The teeth of an elephant

How Many Teeth Do Elephants have?

Elephants are the largest land mammal in the world and one of the fascinating animals on earth. Most probably, you will never see an elephant’s teeth up close. The below can help you understand the teeth of an elephant and answer your question.

Elephants have a total of 26 teeth: two incisors, which are the tusks, plus 12 premolars and 12 molars. An elephant can go through six sets of replacement molars throughout its life.

Elephant Teeth Facts

Asian Elephants

Asian Elephant
Asian Elephant
  • Asian elephants have smaller tusks than African elephants.
  • Males tusks are bigger than females.
  • They have perfect flat teeth perfect for chewing vegetation.
  • Elephants are polyphyodonts mammals and replace teeth many times throughout their lives.
  • Asia elephants have long cylindrical ridges on their teeth.
  • Tusks are worn down throughout their life depending on if they prefer to use the right or left tusk. Just like us humans being left or right-handed. 

African Elephants

African Elephant
African Elephant
  • African elephants have bigger tusks than Asian elephants.
  • Males tusks are bigger than females.
  • They have perfect flat teeth perfect for chewing vegetation.
  • Elephants are polyphyodonts mammals and replace teeth many times throughout their lives.
  • African elephants have diamond-shaped ridges on their teeth.
  • Tusks are worn down throughout their life depending on if they prefer to use the right or left tusk. Just like us humans being left or right-handed.

Tusks (incisors)

Playfighting with their tusks

Tusks are used for defence, digging, carrying and lifting. They are just like giant teeth, and they have a nerve that runs two-thirds of them, just like a regular tooth. Baby elephants have temporary tusks when born and will replace them at around 13 months old with their permanent tusks. Tusks are an off white colour and made of dentine, a hard, dense, bony tissue. The tusk is then wrapped in a hard enamel. 
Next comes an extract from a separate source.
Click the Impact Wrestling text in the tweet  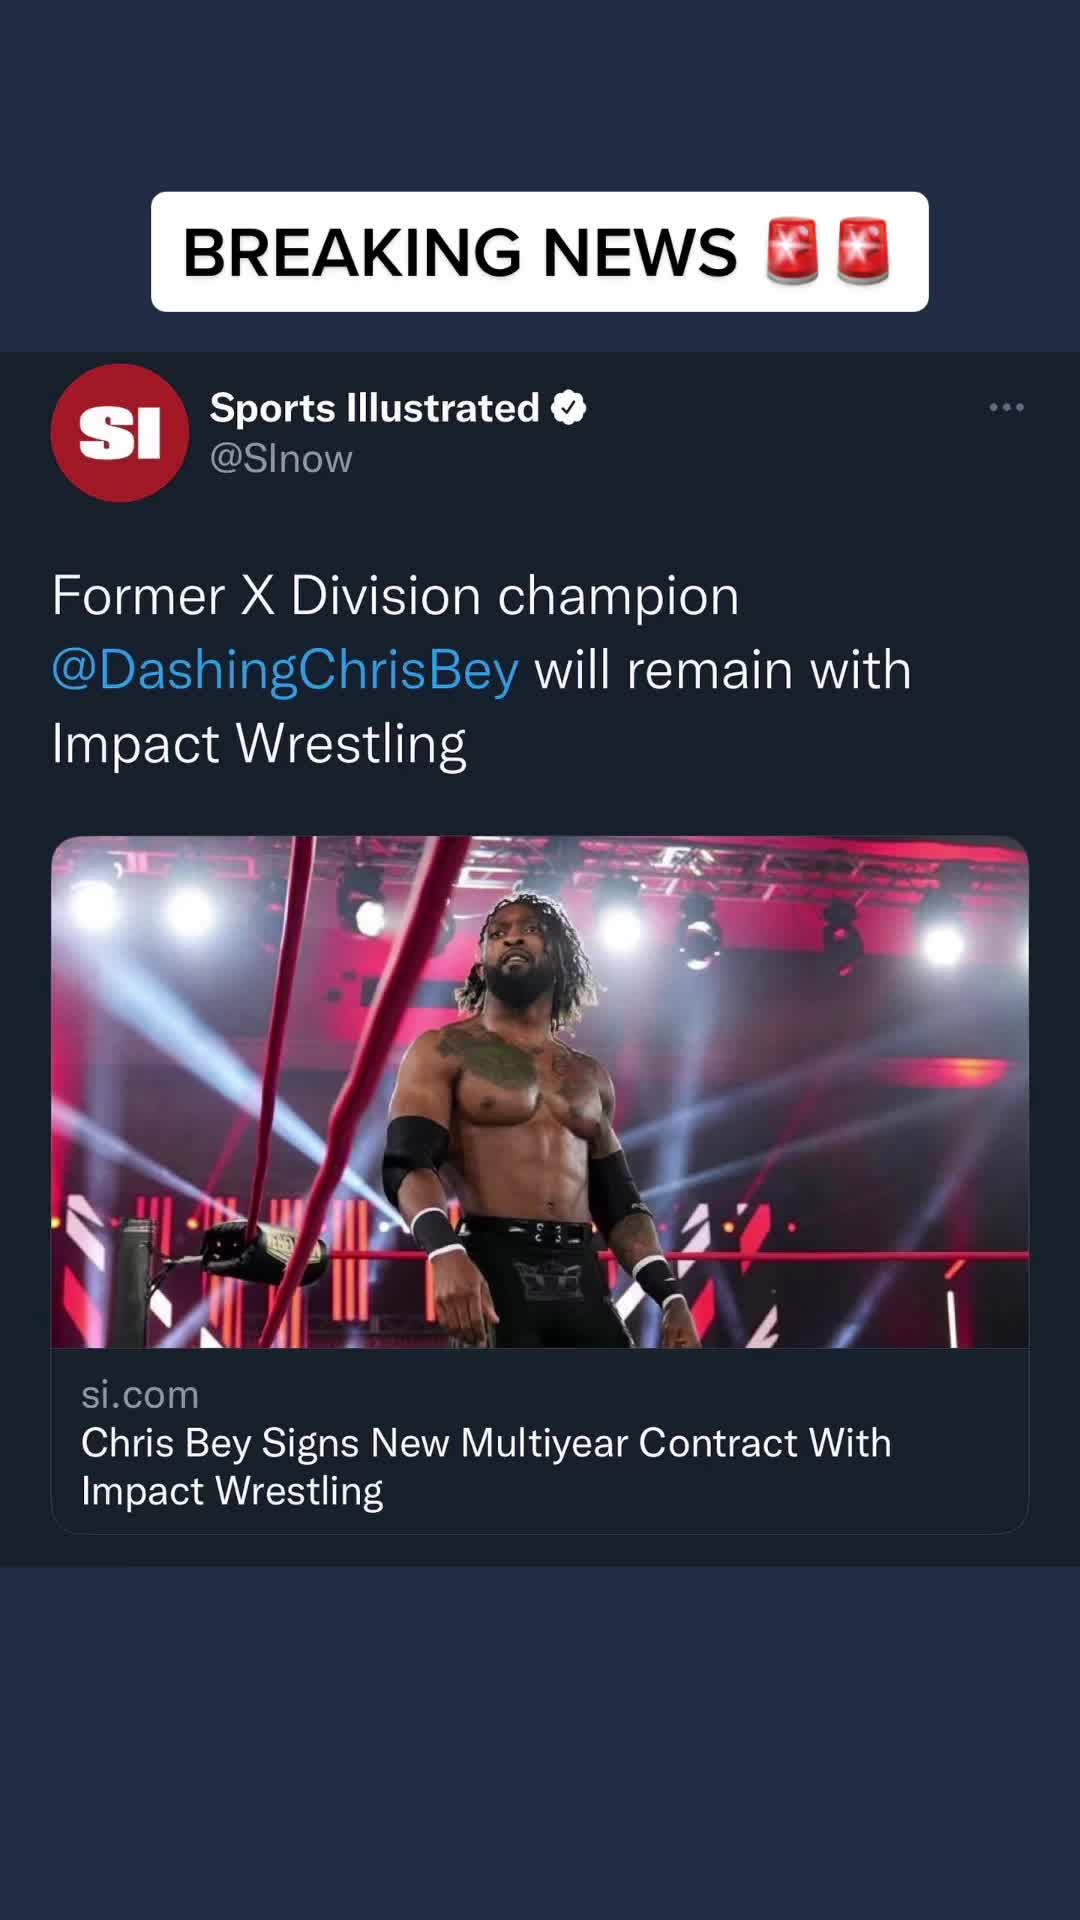pyautogui.click(x=259, y=744)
The unfortunate thing is that poachers remove the tusks of an elephant for their ivory. Considering how family originated elephants are, this behaviour is one of the most terrible things imaginable for a herd of elephants to go through.
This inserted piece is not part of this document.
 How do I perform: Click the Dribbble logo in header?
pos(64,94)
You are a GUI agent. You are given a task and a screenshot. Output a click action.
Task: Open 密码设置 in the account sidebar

Do elephant tusks grow back?

No, once the tusk is broken, damaged or removed, it will not ever grow back.

How much do elephant tusks weigh?

  • Male tusks: between 50-79 kg (110-175 lb)
  • Female tusks: between 18-20 kg (40-44 lb)

Animals With Tusks Today

  • Elephants
  • Hippotamus
  • Narwhal
  • Walrus
  • Warthog
  • Wild pig

Which extinct animals had tusks?

  • Mammoths
  • Mastodons
  • Amebelodon

Why do animals have tusks?

Animals have tusks for many reasons. They use them to show dominance, defend themselves against attackers, and as tools such as digging and gathering food. Elephants use their tusks for these purposes, while walruses use their tusk to haul themselves out of the ice.

How much does a single elephant tooth weigh?
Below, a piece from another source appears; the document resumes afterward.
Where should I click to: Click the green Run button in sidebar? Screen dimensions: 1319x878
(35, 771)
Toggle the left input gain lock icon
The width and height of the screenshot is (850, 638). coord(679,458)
  • A single tooth can weigh between 1.8-2.0 kg (4-4.5 lb)

What do elephants teeth look like?

The teeth of an elephant are wide and flat shaped. Depending on which type of elephant, they will have diamond-shaped ridges or long cylindrical ridges on their molars. The teeth of an elephant are an off white colour.

Do elephants get cavities?

No, not often because they dont eat a high sugar diet, however, the teeth of an elephant will get grinded down with use, and in this case, they will fall out or be pushed out and get replaced by a new tooth with their unique dentition system.

Polyphyodont Meaning

A polyphyodont is an animal that can replace teeth within the mouth continuously. The elephant’s teeth are roughly replaced six times throughout their life.

Polyphyodont Mammals

Most mammals are diphyodonts; however, the below mammals are an exception.

  • Elephants
  • Kangaroos
  • Manatees

If you’ve never seen an elephant in person, it might be hard to imagine that they have a total of 26 teeth. They also use their tusks for more than just defence. But not many people know the other uses these impressive mammals put their tusks to or how important they are to elephants overall health. Thanks to the unique dentition system, elephants can grow back lost or damaged molar teeth with no problem. Replacing teeth happens roughly six times in an elephants lifetime.